> TEXT SEGMENT
Matrix exponential, matrix logarithm

DenseMatrix dm1;
DenseMatrix result1 = dm1.mexp(); // matrix exponential
DenseMatrix result2 = dm1.mlog(); // matrix logarithm

Performance: overhead of using java/jna?

Dense

You can use the 'dummy_mmul' method of DenseMatrix to measure the overhead. It makes a call, with two matrices, right through to the native layer, doing everything that would be done for a real multiplication, but not actually calling the Eigen multiplication method:

DenseMatrix a = rand(2000,2000);
DenseMatrix b = rand(2000,2000);
tic(); a.mmul(b); toc();    
tic(); a.mmul(b); toc();    
tic(); a.dummy_mmul(b); toc();  
tic(); a.dummy_mmul(b); toc();

Example results:

Elapsed time: 13786 ms
Elapsed time: 13588 ms
Elapsed time: 408 ms
Elapsed time: 407 ms

So, for 2000 by 2000 matrices, the overhead of using java/jna, instead of programming directly in C++, is about 408/13600*100 = 3%.

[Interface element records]
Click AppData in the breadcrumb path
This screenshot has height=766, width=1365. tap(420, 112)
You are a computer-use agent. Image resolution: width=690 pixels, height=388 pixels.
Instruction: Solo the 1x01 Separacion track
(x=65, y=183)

> PROBLEM SET
1: In the matrix library text, list every method that the code calls on a DenseMatrix object.
2: Continue the matrix library text from where it stops, in the same style.

> EXERCISE RESPONSES
1: mexp(), mlog(), mmul(), dummy_mmul()

2:
For N*N matrices, the empirical percent overhead is about:

N = 10: 27%
N = 100: 14%
N = 1000: 4%

Sparse

For sparse matrices, a corresponding test method is: cut SparseMatrixLil a,b;
a = sprand(1000,1000); b = sprand(1000,1000); tic(); a.mmul(b); toc();
tic(); a.mmul(b); toc();
tic(); a.dummy_mmul(b,b.cols); toc();
tic(); a.dummy_mmul(b,b.cols); toc();

Approximate empirical overheads for multiplication of two sparse N*N matrices are:

N = 10: 77%
N = 100: 35%
N = 1000: 9%

Building

How to build, linux

Pre-requisites

Procedure

git clone git://github.com/hughperkins/jeigen.git
cd jeigen
ant

According to whether you use a 64-bit jvm or a 32-bit jvm, the files will be created in 'build/linux-32' or 'build/linux-64'. You will need to add the following to your class-path:

How to build, Mac OS X

Pre-requisites

Procedure

git clone git://github.com/hughperkins/jeigen.git
cd jeigen
ant

According to whether you use a 64-bit jvm or a 32-bit jvm, the files will be created in 'build/mac-32' or 'build/mac-64'. You will need to add the following to your class-path:

How to build, Windows

Pre-requisites

Procedure

  1. git clone git://github.com/hughperkins/jeigen.git
  2. cd jeigen
  3. set PATH=%PATH%;c:\apache-ant\bin
    • set to appropriate path for your ant installation
  4. ant -Dcmake_home="c:\program files (x86)\Cmake" -Dgenerator="Visual Studio 10 2010 Win64"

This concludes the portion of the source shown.